Seit Beginn der zweiten Amtszeit von Donald Trump hat eine der umfangreichsten und volatilsten Handelskonflikte der modernen amerikanischen Wirtschafts-geschichte eingesetzt. Die abrupt eingeführten und mehrfach angepassten Zölle haben den internationalen Warenaustausch der USA auf eine Weise beeinflusst, die weit über kurzfristige Handelsbilanzverschiebungen hinausgeht. Die Maßnahmen umfassen Zollerhöhungen um ein Vielfaches gegenüber früheren Niveaus und betreffen eine breite Palette von Produkten und Handelspartnern, mit dramatischen Effekten auf Import- und Exportvolumen. In den letzten Monaten haben sich die US-Handelsströme zunehmend verkompliziert, geprägt von Unsicherheit, Preisschocks und einer starken Restrukturierung globaler Lieferketten. Diese Entwicklungen werfen grundlegende Fragen über die Zukunft des US-Handels und die Rolle der Zölle als wirtschaftspolitisches Instrument auf.
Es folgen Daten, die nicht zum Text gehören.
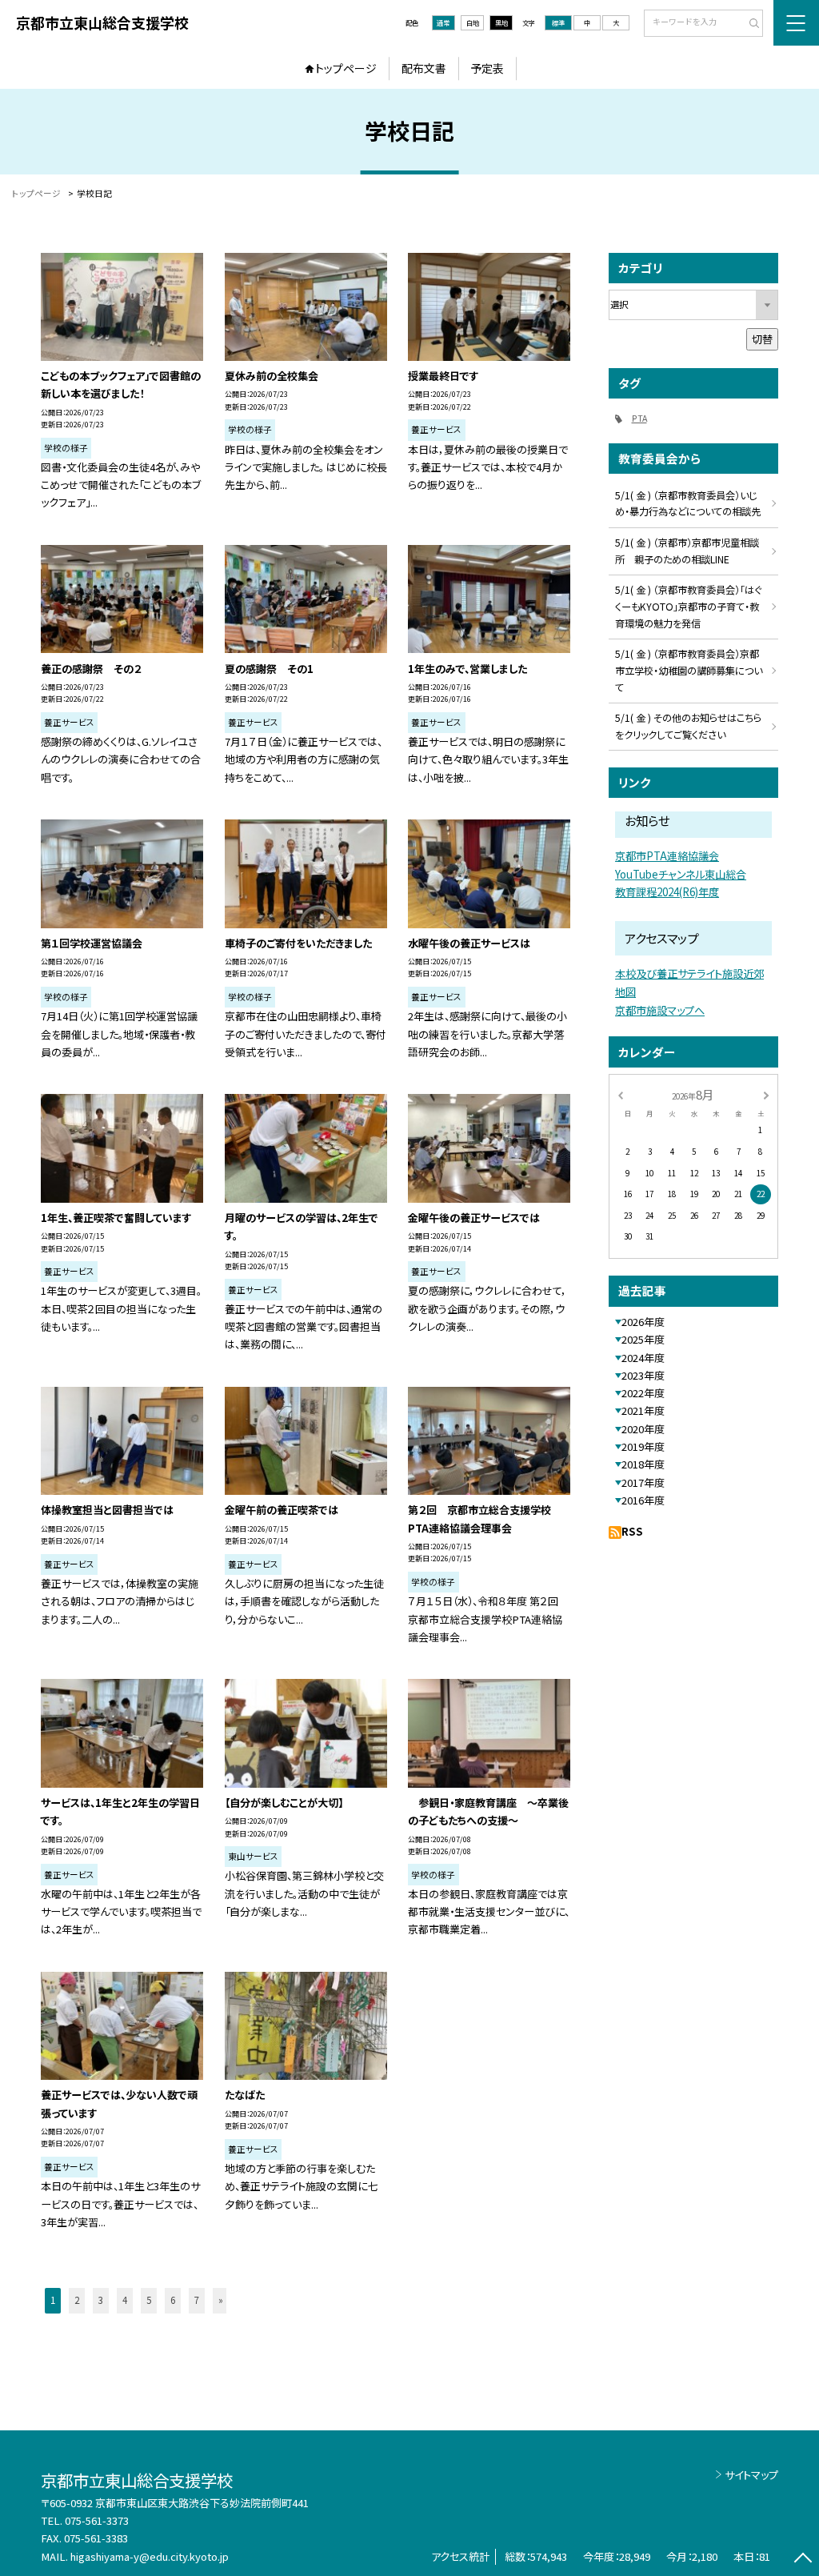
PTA (639, 418)
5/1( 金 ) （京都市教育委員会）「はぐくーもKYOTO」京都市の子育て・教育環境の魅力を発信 (688, 607)
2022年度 (643, 1392)
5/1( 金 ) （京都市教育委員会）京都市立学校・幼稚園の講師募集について (688, 671)
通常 (443, 22)
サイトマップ (751, 2474)
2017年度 (643, 1482)
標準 (558, 22)
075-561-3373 (97, 2520)
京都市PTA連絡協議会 (667, 855)
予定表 (487, 68)
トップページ (346, 68)
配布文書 (424, 68)
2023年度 (643, 1375)
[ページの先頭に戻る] (802, 2559)
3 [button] (100, 2300)
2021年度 (643, 1410)
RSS (632, 1531)
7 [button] (196, 2300)
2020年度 (643, 1428)
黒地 (501, 22)
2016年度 (643, 1500)
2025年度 (643, 1339)
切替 (762, 339)
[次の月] (766, 1094)
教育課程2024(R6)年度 (667, 891)
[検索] (749, 24)
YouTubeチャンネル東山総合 (680, 874)
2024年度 (643, 1357)
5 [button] (148, 2300)
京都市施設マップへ (660, 1010)
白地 (472, 22)
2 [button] (76, 2300)
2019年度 (643, 1446)
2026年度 (643, 1321)
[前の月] (619, 1094)
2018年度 (643, 1464)
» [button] (220, 2300)
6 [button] (172, 2300)
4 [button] (124, 2300)
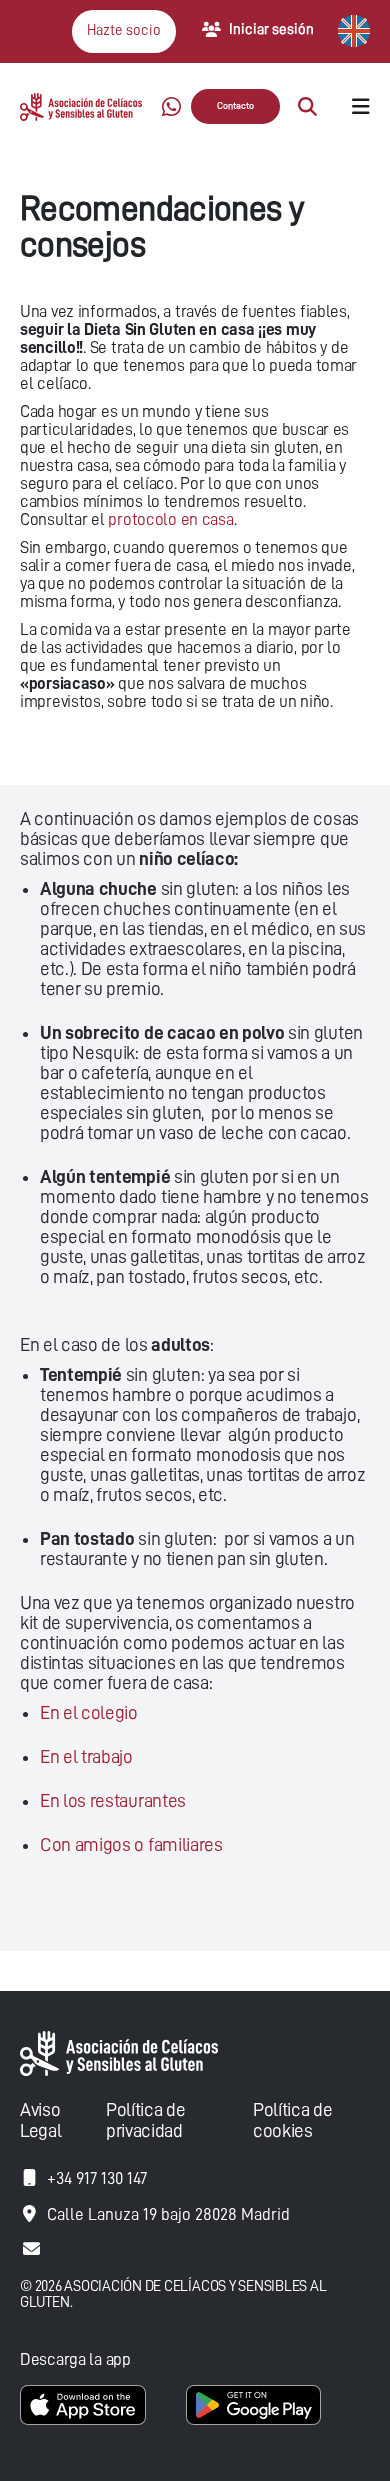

Die Gesamtheit der wirtschaftlichen Verwerfungen durch die Zölle ist bedeutend, da sie nicht nur Unternehmen, sondern auch Endverbraucher und staatliche Einnahmen direkt betreffen. Im Mai wurden beispielsweise von den US-Zollbehörden mit 23 Milliarden US-Dollar an Zolleinnahmen fast dreimal so viel eingenommen wie im Vorjahreszeitraum. Dieses Volumen entspricht der größten Steuererhöhung in den USA seit mehr als 30 Jahren und resultiert aus einer der wirtschaftlich schädlichsten Steuerarten – dem Importzoll. Die Strategie der Regierung, Zollsätze häufig und unvorhersehbar zu verändern, führte zu einer erheblichen Verunsicherung auf den Märkten. Trump änderte die Tarife in Abständen von oft weniger als 28 Tagen, letzten Endes im Juni durch eine Verdopplung der bereits hohen Zölle auf Stahl und Aluminium.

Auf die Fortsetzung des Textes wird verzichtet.